▶ _Aim of the exercise_
Each entry is to be reproduced verbatim, and images are to be omitted.

▶ _Working data_
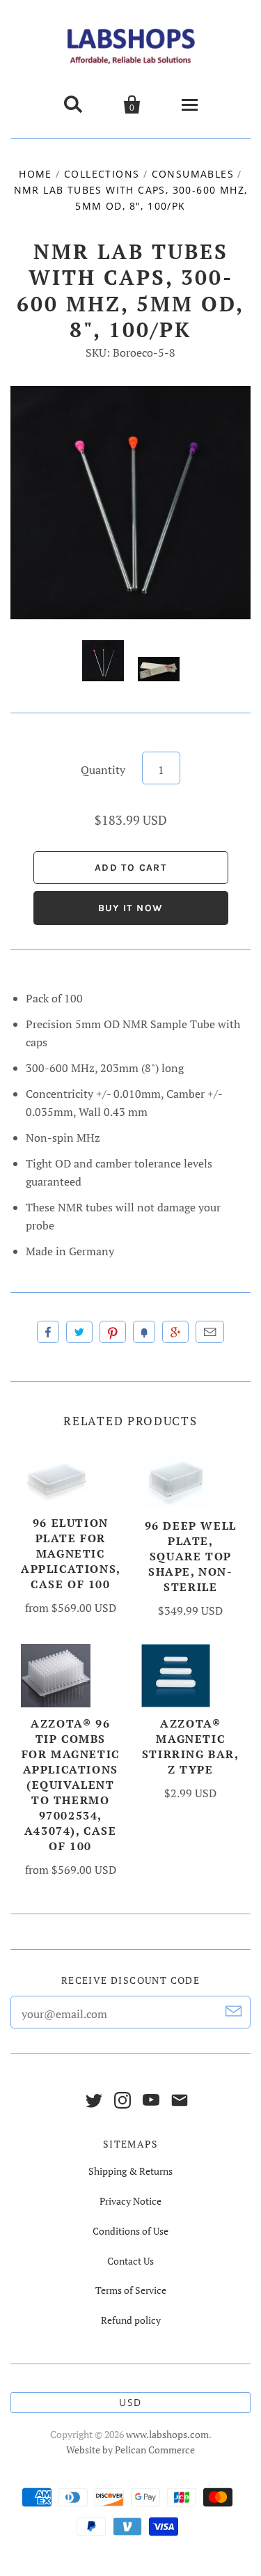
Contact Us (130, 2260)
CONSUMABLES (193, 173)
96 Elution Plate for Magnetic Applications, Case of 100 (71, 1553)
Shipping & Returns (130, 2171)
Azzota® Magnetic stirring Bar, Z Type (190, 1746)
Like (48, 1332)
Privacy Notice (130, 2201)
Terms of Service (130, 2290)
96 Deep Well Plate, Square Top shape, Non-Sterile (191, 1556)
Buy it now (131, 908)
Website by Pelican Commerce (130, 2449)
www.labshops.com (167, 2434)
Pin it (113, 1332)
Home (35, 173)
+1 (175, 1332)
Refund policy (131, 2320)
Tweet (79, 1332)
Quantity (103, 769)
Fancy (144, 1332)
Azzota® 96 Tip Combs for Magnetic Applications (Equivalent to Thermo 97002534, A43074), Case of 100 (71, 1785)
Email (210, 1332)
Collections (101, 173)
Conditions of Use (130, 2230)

▶ _Expected output_
Contact Us (130, 2260)
CONSUMABLES (193, 173)
96 Elution Plate for Magnetic Applications, Case of 100 (71, 1553)
Shipping & Returns (130, 2171)
Azzota® Magnetic stirring Bar, Z Type (190, 1746)
Like (48, 1332)
Privacy Notice (130, 2201)
Terms of Service (130, 2290)
96 Deep Well Plate, Square Top shape, Non-Sterile (191, 1556)
Buy it now (131, 908)
Website by Pelican Commerce (130, 2449)
www.labshops.com (167, 2434)
Pin it (113, 1332)
Home (35, 173)
+1 (175, 1332)
Refund policy (131, 2320)
Tweet (79, 1332)
Quantity (103, 769)
Fancy (144, 1332)
Azzota® 96 Tip Combs for Magnetic Applications (Equivalent to Thermo 97002534, A43074), Case of 100 (71, 1785)
Email (210, 1332)
Collections (101, 173)
Conditions of Use (130, 2230)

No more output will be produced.